EXTRACT PROVIDED:
[start]

The following is a blog re-post from Raj Kapoor’s , Managing Director at Sillicon Valley’s Mayfield Fund. Raj is an energetic type A personality that likes to explore, learn, question, and enjoy. The original can be found here. Contact Mayfield Fund here. Thanks Raj!
PREDICTION: Social Networks Will Make More Money Off Site vs On
by Raj Kapoor.
Social networks are here to stay…100s of millions of consumers now use them as an indispensible tool to stay current with friends and interests. There has been a lot of debate on how they can make money. Let’s keep in mind that they ARE making money today (facebook over $300M annual revenue and LinkedIn well over $100M) – more than most internet sites – but just not a lot on a per-user basis.
I believe this is because the traditional ad model doesn’t work well here – social networks are a communications platform at the core.
People log on daily to check messages, photos, and videos that were added by interesting people for them to view. They are not coming to view content as much as people would have hoped, nor are they using it as a main portal or launching point for all web activities (Google won that so far…)
Communications sites have never monetized well because the consumer is focused on communication and is not going to be diverted by ads.
I experienced this firsthand running Snapfish and trying ad sales for 6 years against online personal photo pages. We got advertising up to 10% of revenue but that was about it.
Why? Lack of performance and attention from users… they were too busy viewing photos vs clicking on ads. Many social networks suffer the same issues as shown by their dismal click thru rates.
THE DATA ECONOMY:
That said, I do believe there’s a big opportunity – it’s in the Data that is captured explicitly (entering info on yourself in your profile) and implicitly (the groups you join, the content of the messages you send each other). In some social nets like Facebook and LinkedIn, the data is very deep and for the most part true. The profile page itself is a treasure trove of information on age, gender, location, interests, work experience, favorite movies, tv, etc – all the attributes a great brand marketer wants to target when reaching an audience.

[end]

PROVIDED INFORMATION:
[start]

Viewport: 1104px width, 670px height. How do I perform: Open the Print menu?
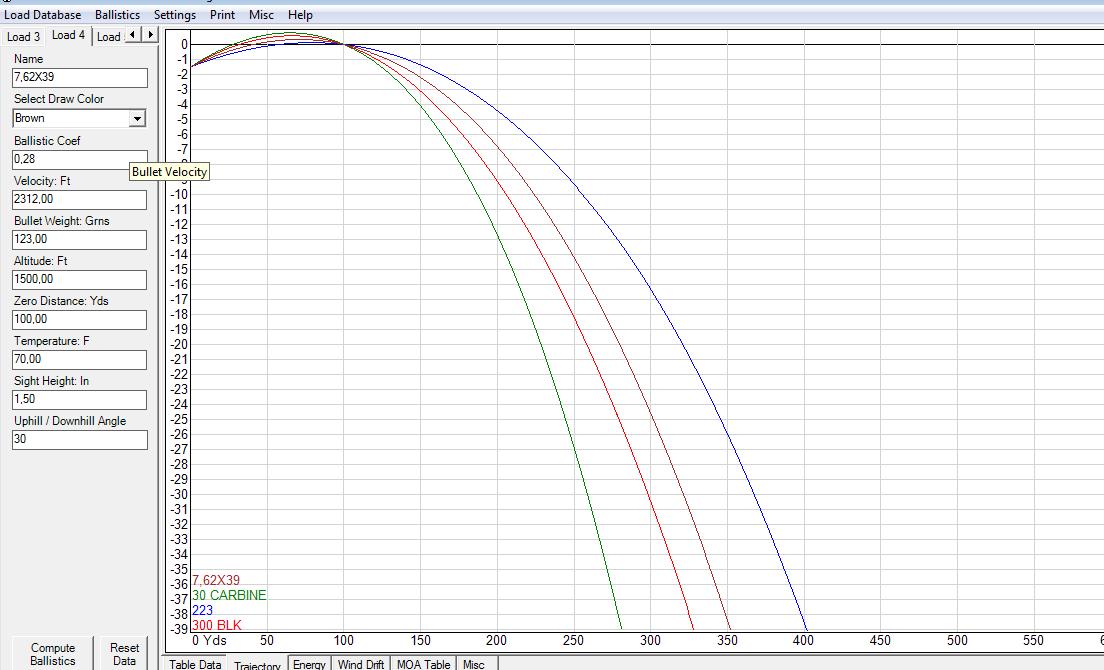pyautogui.click(x=223, y=15)
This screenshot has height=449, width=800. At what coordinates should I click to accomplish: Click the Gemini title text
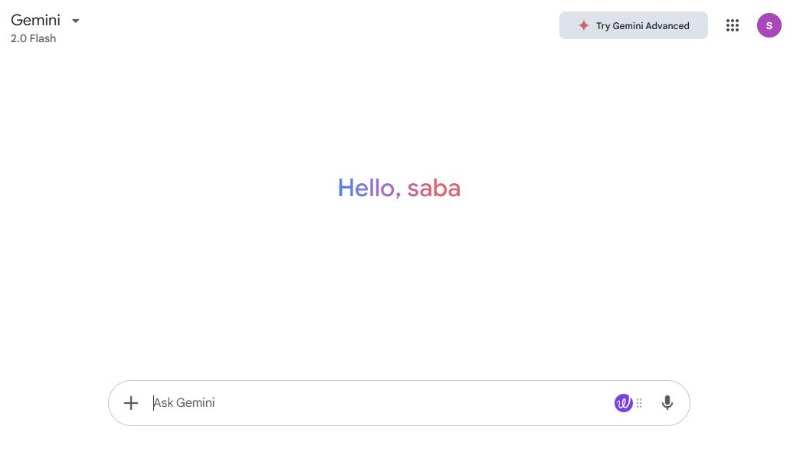click(x=36, y=20)
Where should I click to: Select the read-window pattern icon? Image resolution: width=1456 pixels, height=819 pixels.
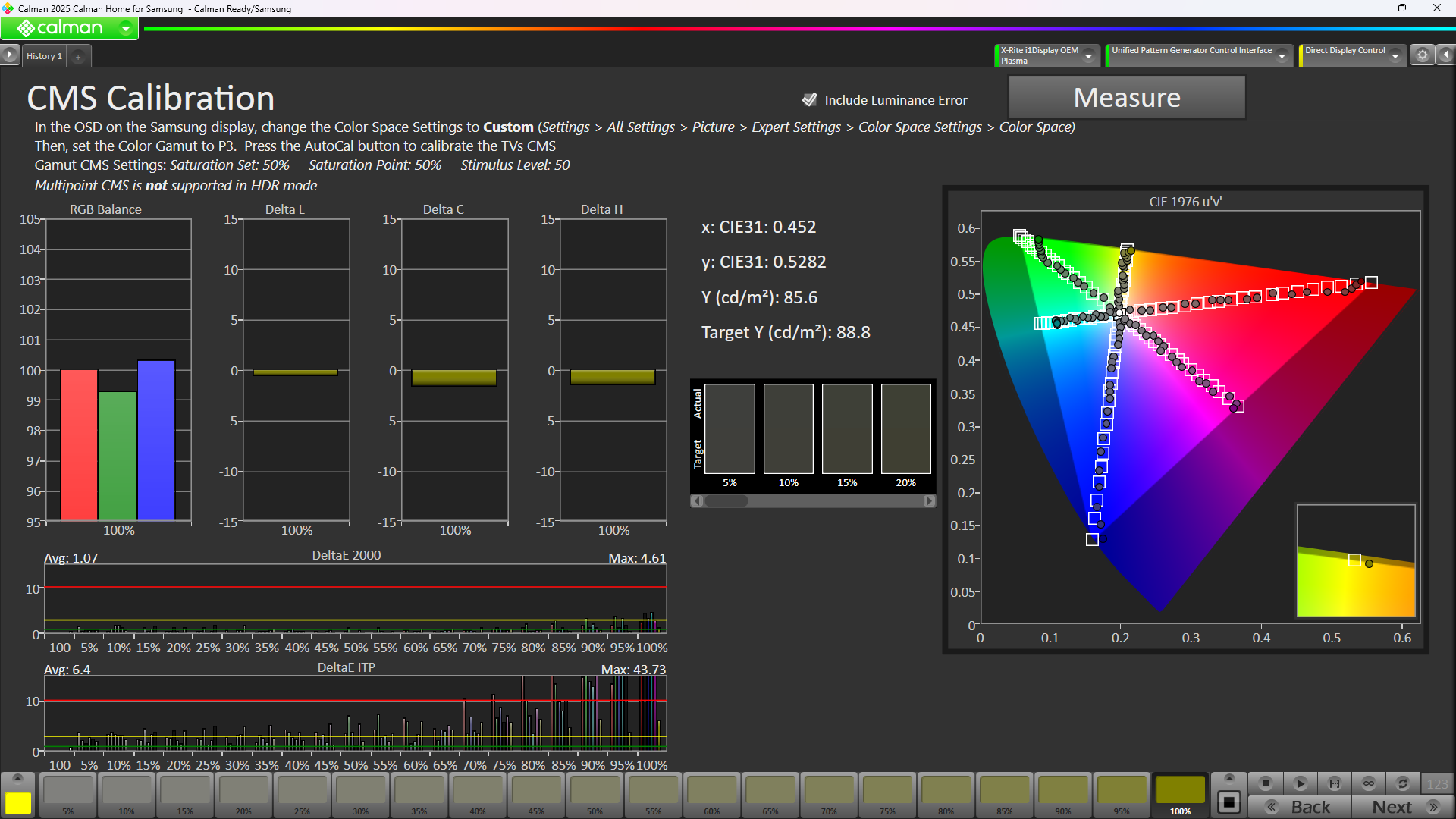(x=1335, y=784)
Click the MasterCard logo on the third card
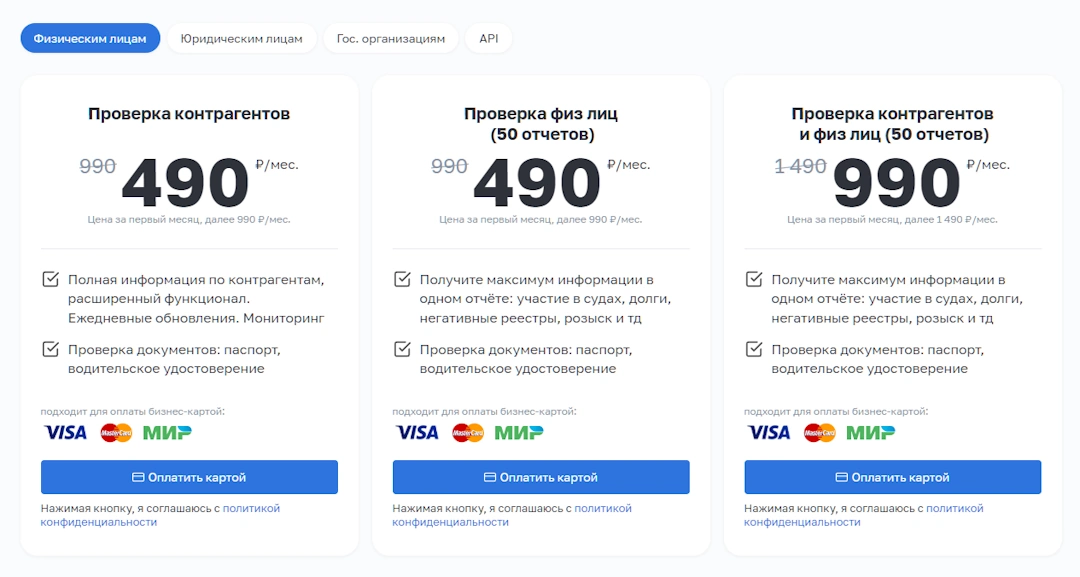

[end]

WORK TO DO:
**1)** Which attributes does the blog post on social networks making money say the profile page holds?
**2)** Continue the blog post on how social networks make money, starting right after its last sentence.

FINAL RESULTS:
**1)** age, gender, location, interests, work experience, favorite movies, tv

**2)**
The advertiser may not have measurable success reaching the user in the social network, but if they had access to the data when the user is on other sites – more conducive to engagement with ads – the advertiser would be in nirvana.
The data economy is developing fast where data is decoupled from ad inventory and used to target audiences where ever they are (Mayfield companies Audience Science, Adchemy, and Rubicon Project are leading the charge here). I think the big social networks are aware of this but are treading carefully given the privacy concerns. I do believe when they find the right mix of user privacy and sharing of this data, they can provide it to advertisers, networks, and publishers and profit handsomely from it. They can make more money on a user by charging a tax for the data each time its used vs the pageviews from that user on their site.
Let’s do the math and make some assumptions to illustrate:
I used the following estimates on ad impressions/user/mo on top social networks:
- Facebook: 356
- Tagged: 387
- Myspace: 452
….Avg: 403
…And I assume $.50 as the assumption for eCPM (which I believe maybe high). Thus, on average a social network makes $.20 per user per month on ads on their site.
USING SOCIAL NETWORK DATA TO MAKE MONEY OUTSIDE THE SOCIAL NETWORK
Now, let’s look at how many ad impressions the typical internet user encounters in a month – I’ve found it to be about 1,650 per month. Let’s also assume the following:
- 50% of these impressions could be targeted using the vast amounts of profile and friend data from SNS
- $2 eCPM for such a data targeted ad
- the social network keeps 15% of this revenue for its data (which seems like the going rate talking to data players).
That’s about $.25 per user per month. So, if my assumptions hold true, then a social network can monetize their users $.25 offsite vs $.20 onsite….
Social networks will make money on their site – thru ads, virtual goods, etc – but the real big opportunity is freeing all the user data and enabling it to target them wherever they are on the web.
Today, driving short-term revenue is the only thing on a startup’s mind.
Since the economy dove into the dumps, the Silicon Valley fairytale of huge valuations for startups that acquired users by giving everything away for free (thinking advertising was the one-way street to the revenue promised land) is over.
It’s been over since Sand Hill Road had a “come to jesus” moment with its funded startups – and the message was heard loud and clear across the startup world: cut costs, generate revenue, and keep a safe amount of money in the bank at all times.
Now let’s counter that message with the mantra that a recession is the best time to start a startup.
So for those of you who’ve taken the plunge, and didn’t accept tens of millions of VC dollars before the collapse, how do you generate revenue while keeping costs low in order to build a resilient startup with long-term potential a profitable future?
Manish Chandra, CEO, Kaboodle moderated the discussion asking some great questions, including:
“If you were to give the Twitter team advice for turning on short-term revenue, what would you say?”
The speakers included: Karl Mehta, Founder & CEO, Playspan Lance Tokuda, CEO, RockYou Munjal Shah, CEO, Like.com Rebecca Lynn, Principal, Morgenthaler Ventures
Some Highlights from the Conversation:
* Smart Revenue vs. the Quick Buck: Driving revenues in the short term without abandoning your focus:
“When the economy collapsed, we decided to focus on releases that could make us revenue within the next six months, if not – it was canned.” Karl Mehta.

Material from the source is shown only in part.